Committed, I am astonished to say, is not that book. Not even close. There are a few memorable vignettes, but it’s mostly a skim-the-surface tour of marriage through the ages. It lacks wisdom. It’s dull. There’s nothing to connect the reader to Gilbert. But Viking is unleashing a Palinesque million-copy first printing, and American women are about to be buried under the hype.

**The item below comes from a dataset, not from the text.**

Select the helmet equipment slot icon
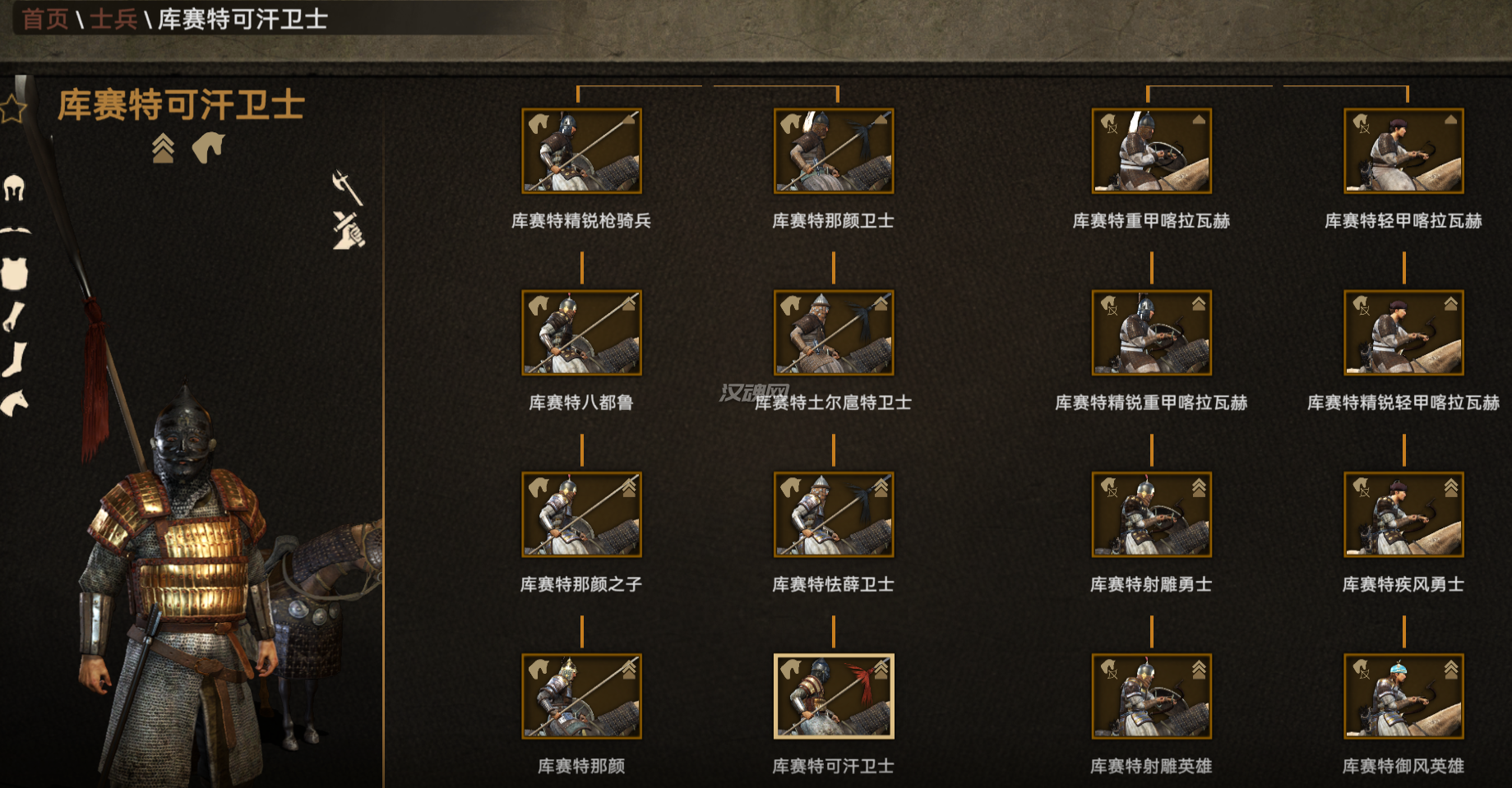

Don’t say you weren’t warned.

[For those in the Cult of Liz, who surely believe I’m a jealous hack trying to damage a writer with a golden reputation, you might consider the first review I encountered. It describes Committed as "a strained book that’s part travelogue and part journal entries, but which mainly reads like a Western Civ term paper that was written at the last minute.” And the New York Times review? Dreadful: "She makes writing a book sound like busywork… the strain is as palpable as the voice is cute, and the drama is virtually nonexistent."]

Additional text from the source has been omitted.